`Disappearances' in Matabeleland help Mugabe's party

A cardboard poster tacked to the walls of churches and schools in Zimbabwe's Matabeleland captures the mood of the people here. It's a poster of an old black woman, holding her face in her hands in despair. Superimposed on her photo is a splash of bright crimson -- and one word. The word means ``we are tired.''

Having been caught between guerrillas and government counter-insurgents for three years, the people of Matabeleland are indeed tired.

Last year, the guerrillas -- who the government says are organized and financed by the opposition party, Joshua Nkomo's Zimbabwe African People's Union (ZAPU) -- killed 108 civilians, according to government figures.

In response, the government, headed by Prime Minister Robert Mugabe, has mounted a brutal campaign of antiguerrilla measures, according to church, mission, and aid organizations as well as ZAPU -- measures that have left hundreds of civilians dead or injured.

Moreover, evidence of another undercover government campaign has begun to accumulate since early this year.

Church officials say the government, which is dominated by the Zimbabwe African National Union-Popular Front (ZANU-PF), is systematically abducting officials of ZAPU from rural villages.

Tribal loyalties have given ZAPU a wide base of support among the Ndebele-speaking people of Matabele- land. The party, which holds 20 of the 100 seats in the House of Assembly, is the main obstruction to Mr. Mugabe's plans for the introduction of a one-party state.

The abductions -- in which Mr. Nkomo's supporters are taken from their homes in the dead of night by men said to be wearing camouflage uniforms and usually speaking Shona, the language of most of the country's other regions -- have taken place against a background of a marked decline in guerrilla activity in the last year.

The disappearances have occurred in the two areas where the ruling party lost heavily in recent local elections.
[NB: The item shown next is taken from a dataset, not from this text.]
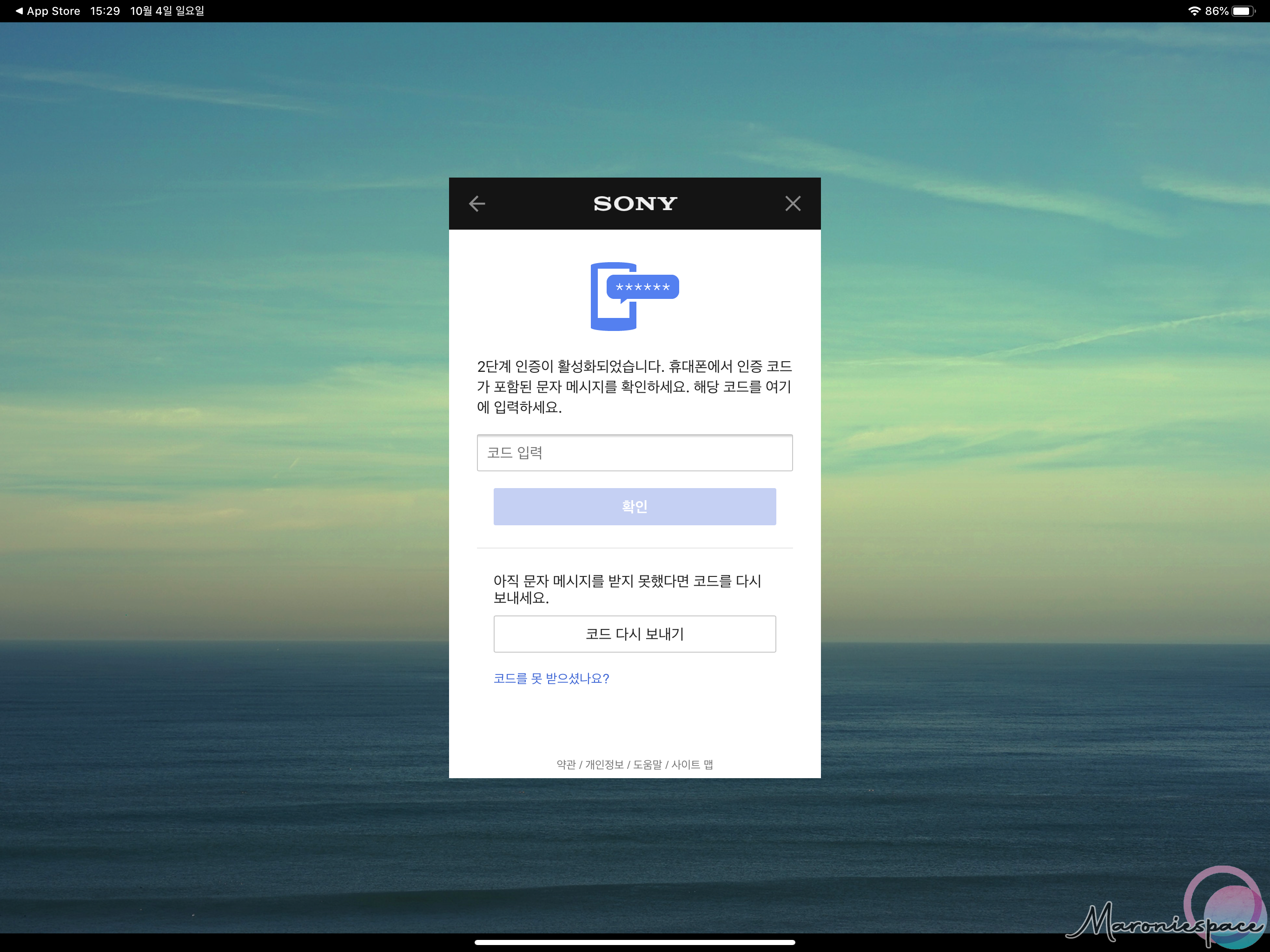Tap the 2단계 인증 instruction text
Image resolution: width=1270 pixels, height=952 pixels.
635,386
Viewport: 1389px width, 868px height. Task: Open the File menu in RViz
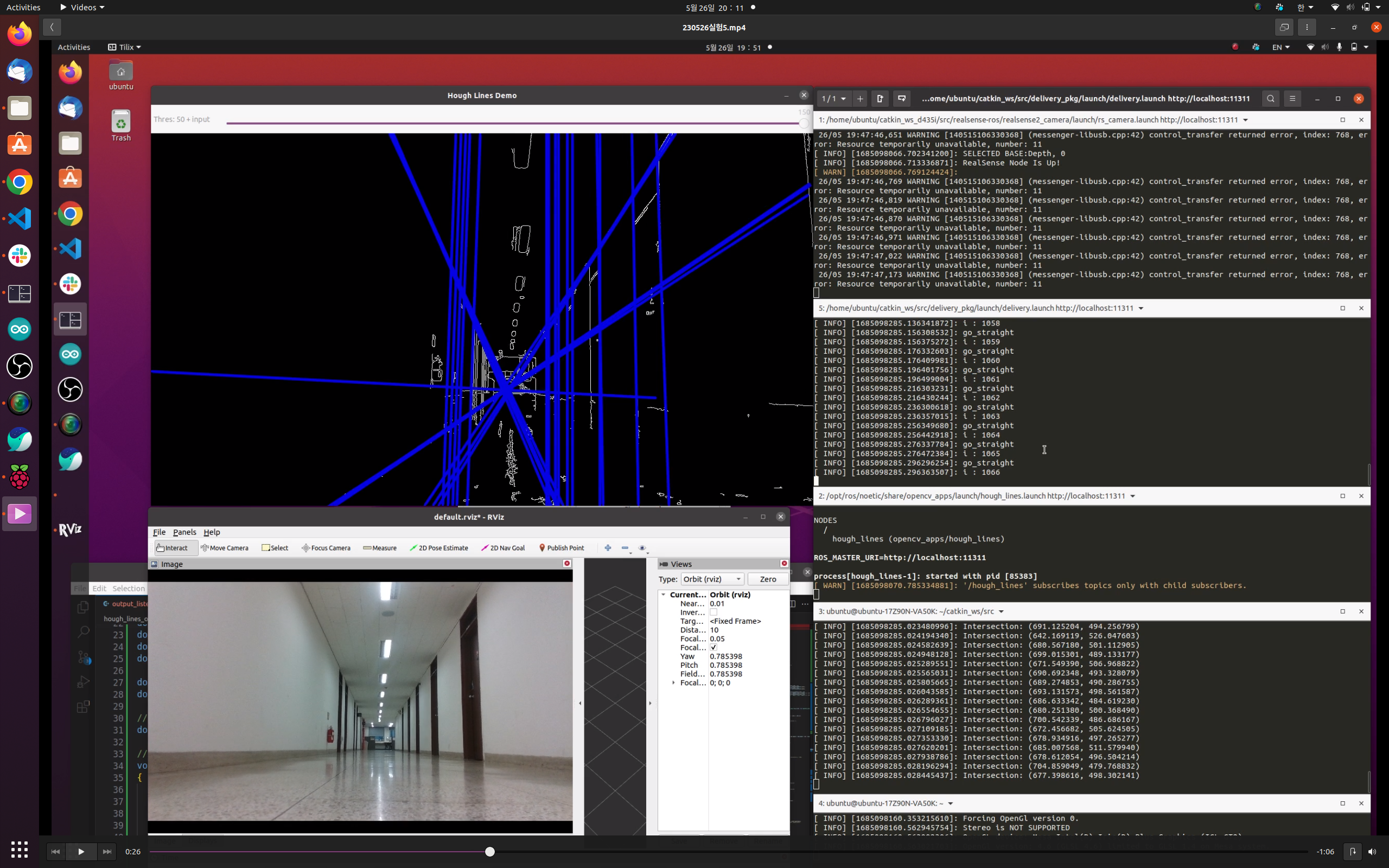tap(159, 532)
Officials of the Catholic Justice and Peace Commission, a human rights watchdog body, have been receiving reports of such abductions since late January.

The reports speak of the disappearance of at least nine people taken from their homes in the Nkayi communal land, a spacious peasant farming area about 75 miles north of Bulawayo, on Jan. 24. Reports of other abductions in the area are widespread.

In the Tsholotsho communal land about 75 miles northwest of Bulawayo, reports of abductions are more numerous and, officials say, easier to verify.

On Feb. 5, about 20 Landrover vehicles arrived in the Tsholotsho business center in the early evening. That night people from a dozen nearby villages vanished. Witnesses in these villages say that men arrived at about midnight and roused the inhabitants in one or two huts in each village. After brief conversations, the leaders of the families were told to accompany the visitors. Nothing has been heard of the leaders since.

Some of the villagers followed the visitors' bootprints the next day.

The prints led to the Tsholotsho business center, where criss-crossing tire marks had been left by the Landrovers.

The Catholic Justice and Peace Commission has so far confirmed the names of nine people missing. They are working on another 52, who may merely have gone to Bulawayo to visit relatives.

Also being checked is the alleged discovery of graves, in both Nkayi and Tsholotsho, where some 20 bodies are said to have been recently buried. Nkomo's ZAPU officials claim that the graves hide the bodies of the abducted people. The commission, relying on the testimony of relatives and its field workers, has yet to establish the authenticity of the graves.

Meanwhile, the government says the guerrillas, with alleged ZAPU backing, are abducting and attacking members of the ruling party in the same rural areas. Mugabe maintains that the guerrillas are systematically assassinating ZANU-PF officials.

Four such officials were recently hanged by guerrillas, the party says.

ZAPU disputes the government claims. John Nkomo, ZAPU's publicity secretary, says that every person the government has named as a ZANU-PF official killed by guerrillas was actually a ZAPU member, who was only carrying a ZANU-PF membership card to avoid being harassed or harmed by the security forces or militants of the ruling party.

There is little doubt that much of ZANU-PF's membership in Matabeleland is built on fear and is therefore nominal. The fear, whipped up by bands of marauding ZANU-PF youths, has been building since December.

Busloads of members of the ZANU-PF youth wing went on the rampage in the Plumtree area on the border of Zimbabwe and Botswana last December, beating, burning, and stoning in apparent retaliation for the death of a ZANU-PF official at the hands of guerrillas. Ironically, a local newspaper published photographs of hundreds of people lining up the next day to get party cards from the ruling party's office.

In Nkayi in late January, two busloads of ZANU-PF youths went on the rampage again -- this time, says residents, because ZAPU had won all the seats in recent district council elections. Among those beaten up was the district administrator, who suffered a broken arm. Two weeks later, another busload of party youths swept through three villages in Tsholotsho, where they gutted 27 huts and three stores.

Such raids have drastically cut down on Nkomo's political infrastructure. His party once had offices in villages throughout Matabeleland. Now they exist only in a few major towns.

By contrast, ZANU-PF offices have opened throughout the region.